──────── Supplied passage ────────
Before discussing the sale, there are a number of points concerning the plan that should be noted. Firstly, the two storey conjoined houses “Fernleigh” built for James Alexander Thompson between 1844 and 1848 appear on this auction plan; however, this is a sketched addition to the plan. The only existing building noted on the plan is the Tannery at the bottom of Anglesea Street; the description of Lot 49 includes for sale the “Tannery and Fellmongering Building”. This reference and the notes in the next paragraph would seem to solve the mystery as to the location of Hodgson’s Tannery to which Rayner refers (Hobart Rivulet Study, 1988 p. 25-26). Note also the mill race, and the water supply line to the Barracks. The sale itself was certainly not a simple affair.

The Crowther Collection in The State Library of Tasmania has another copy of the 1838 sale plan along with catalogues and plans of later sales; this copy signed by Andrew Sutcliffe. Dr. Crowther has added a note indicating that the Andrew Sutcliffe was a grandson of T.W. Birch “and it was at the death of his daughter, Miss Emma Sutcliffe, of Adelaide Street, Hobart in 1937 that I purchased this book”. The Crowther copy of the sale plan and the notes contained with it fills in some of the story of the sale.

The sale was first advertised for 9th November, 1838 but legal proceedings caused the sale to be re-advertised for 25th February, 1839 at which time sixteen blocks only were sold. The rest were re-advertised for sale on 27th March, 1840. Some idea of the complexities of the sale can be seen in the arrangements entered into by Edmund Hodgson with the Trustees concerning his purchase in 1840 of the Tannery and the “Islington” properties.

In a long deed registered in the Registry of Deeds and dated 22nd February, 1842, reference is made to the sale of the Tannery in 1839 when John Moses, merchant of Hobart Town, was declared the highest bidder (£325/2/- of which £48/16/- was paid by way of deposit). The deed recites that no further payments had been made and that Hogdson had purchased the Tannery, the Islington property, much of the hillside of Birch’s Farm plus some of his Macquarie Street property (near Victoria Street). The price offered by Hodgson was £3,885/4/7 of which £582/7/6 was paid by way of deposit, but that no further payments had been made, and in 1842 arrangements were made which effectively provided Hogdson with a lease of the properties.
──────── Data section ────────
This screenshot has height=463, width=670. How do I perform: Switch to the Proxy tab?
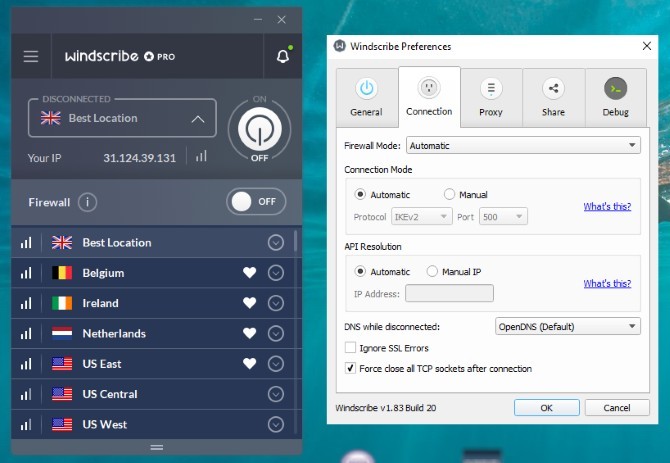(491, 97)
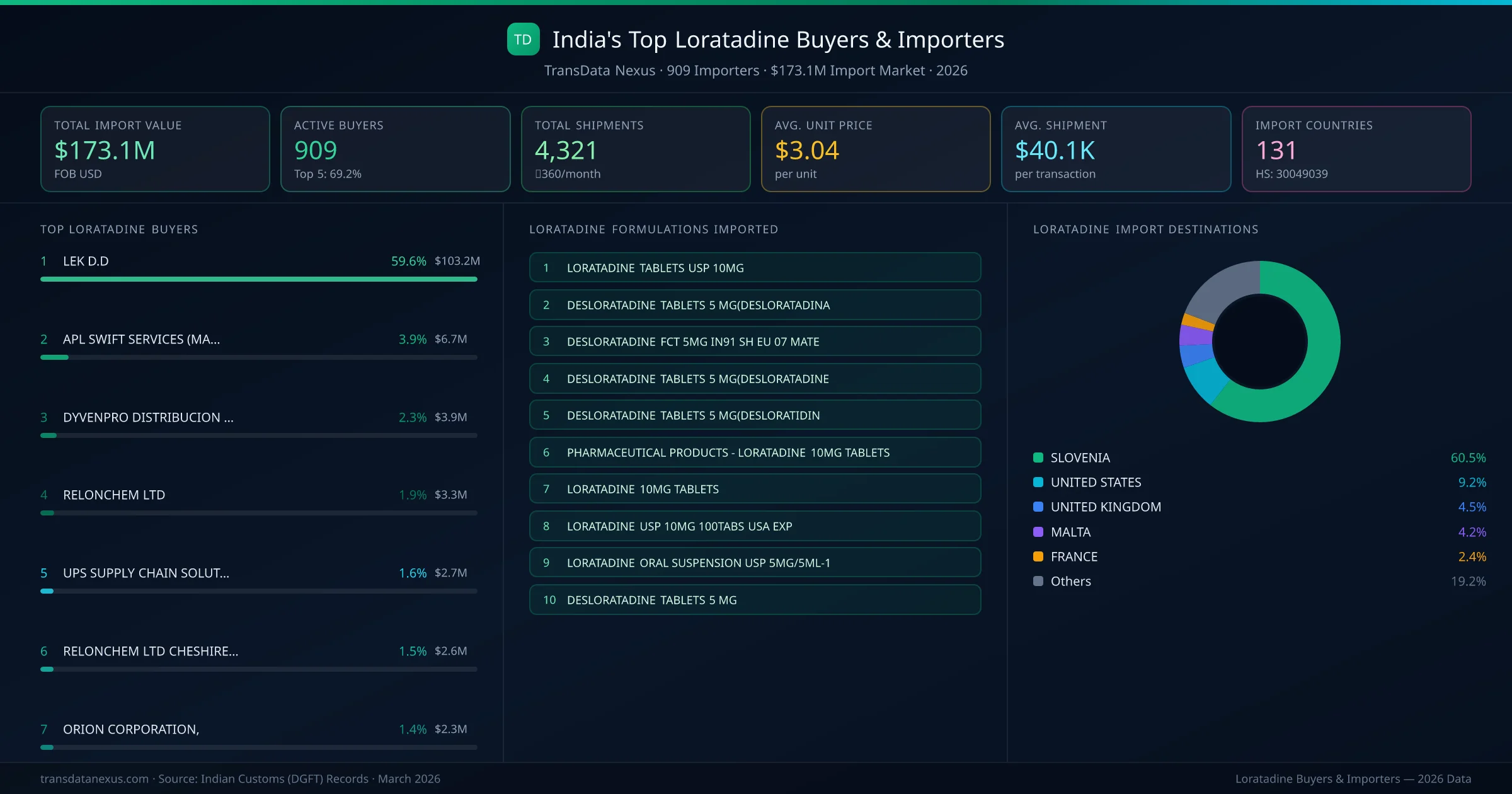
────────
Your tasks.
1. Reproduce the Birch's Farm sale passage word for word from "The Crowther Collection" to "of the sale.".
2. Answer these from the Birch's Farm sale passage:
(a) For what date was the sale first advertised?
(b) In what year did Dr. Crowther purchase the book holding the signed copy of the sale plan?
(c) How much did John Moses pay as a deposit on the Tannery?

Final results.
1.
The Crowther Collection in The State Library of Tasmania has another copy of the 1838 sale plan along with catalogues and plans of later sales; this copy signed by Andrew Sutcliffe. Dr. Crowther has added a note indicating that the Andrew Sutcliffe was a grandson of T.W. Birch “and it was at the death of his daughter, Miss Emma Sutcliffe, of Adelaide Street, Hobart in 1937 that I purchased this book”. The Crowther copy of the sale plan and the notes contained with it fills in some of the story of the sale.

2.
(a) 9th November, 1838
(b) 1937
(c) £48/16/-